| DATA FOR THIS TASK |
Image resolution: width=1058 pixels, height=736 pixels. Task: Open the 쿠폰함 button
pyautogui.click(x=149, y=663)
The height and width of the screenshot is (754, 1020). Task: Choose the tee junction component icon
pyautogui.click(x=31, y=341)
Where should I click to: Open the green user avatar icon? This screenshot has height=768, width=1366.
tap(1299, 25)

* * *

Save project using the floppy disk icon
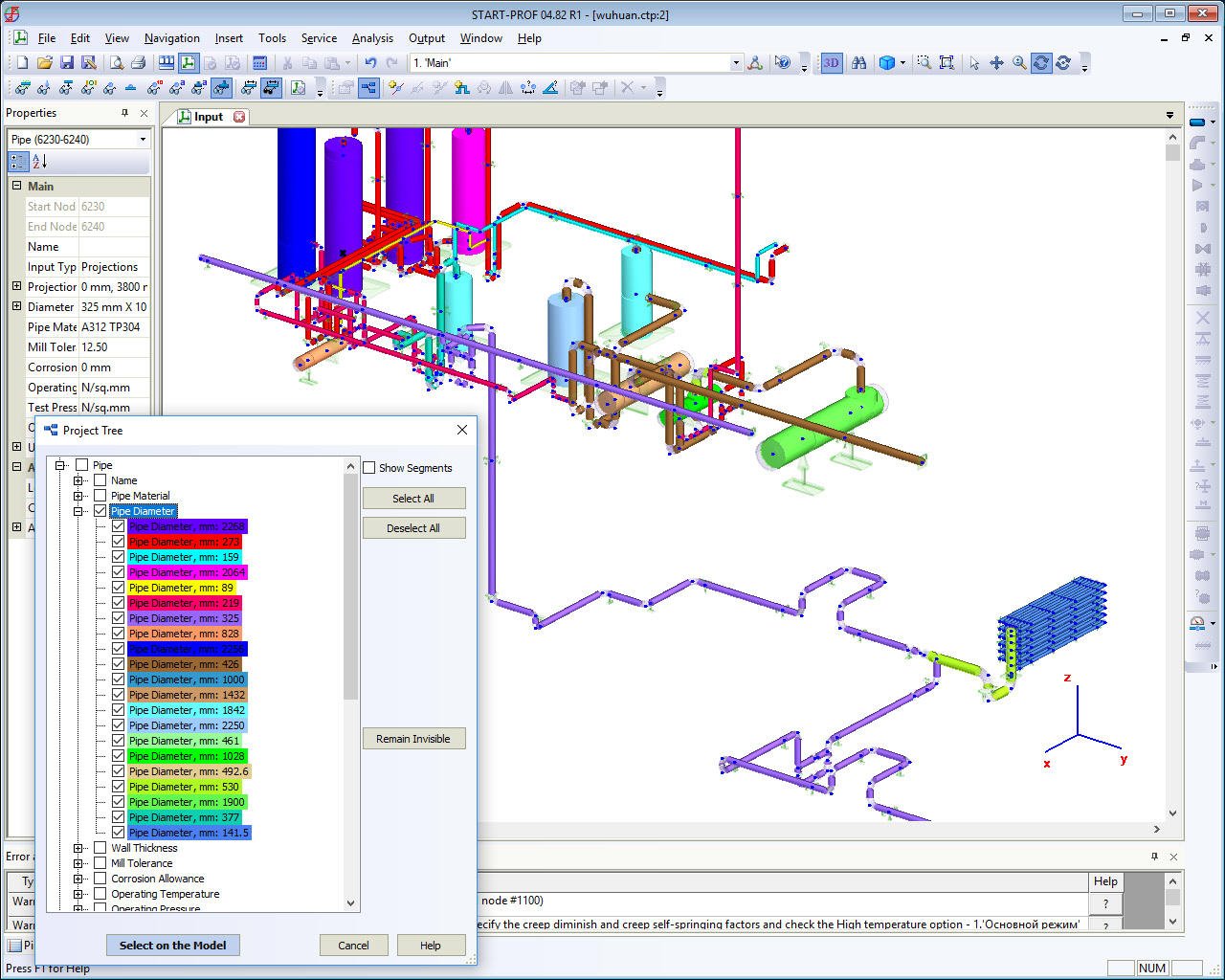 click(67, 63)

* * *

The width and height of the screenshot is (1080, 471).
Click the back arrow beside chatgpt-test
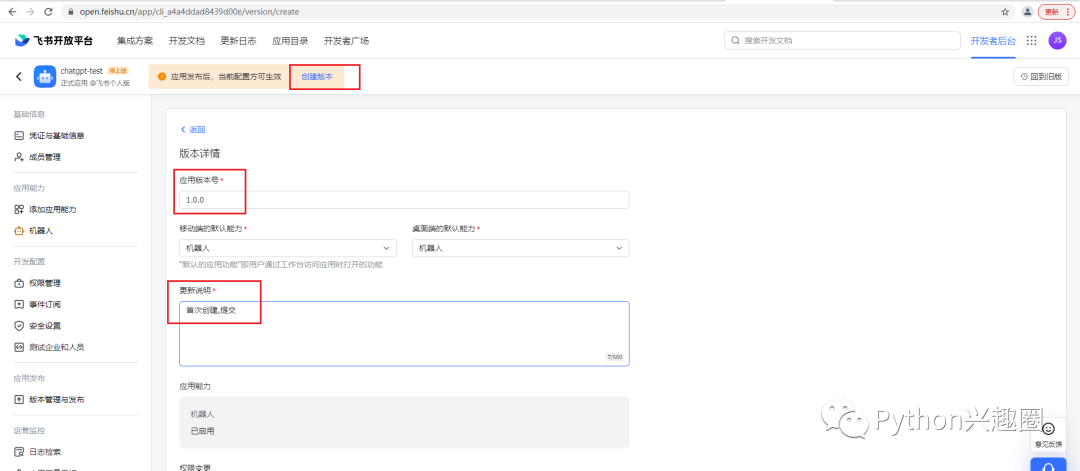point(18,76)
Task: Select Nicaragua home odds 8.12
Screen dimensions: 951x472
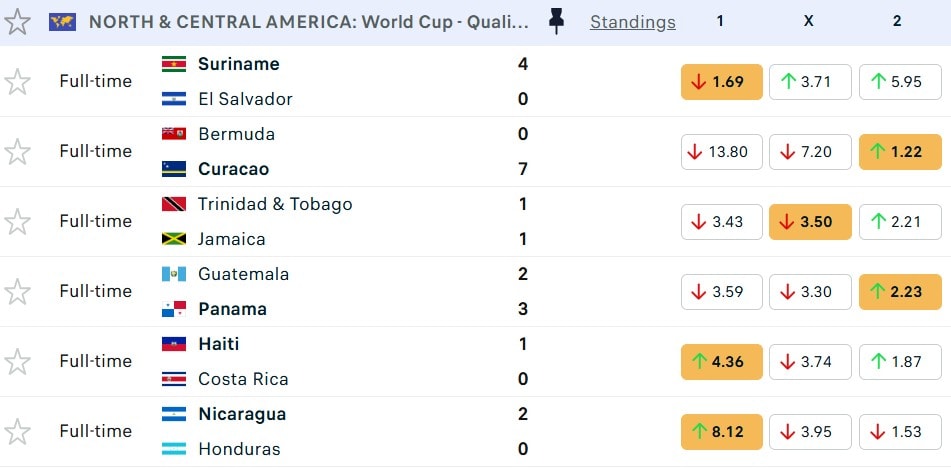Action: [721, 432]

| EXERCISE REQUIREMENTS |
Resize the rows starting at the line that contains "The height and" and ending at the line that contains "tap(1299, 25)". Rewrite those lines in full, requests included, and multiply every coordinate in the answers by 2.45, rounding to the nearest whole number with halves rounded up.

| ANSWER TO THIS PROBLEM |
The height and width of the screenshot is (754, 1020). Task: Choose the tee junction component icon
pyautogui.click(x=76, y=835)
Where should I click to: Open the green user avatar icon? This screenshot has height=768, width=1366.
tap(3183, 61)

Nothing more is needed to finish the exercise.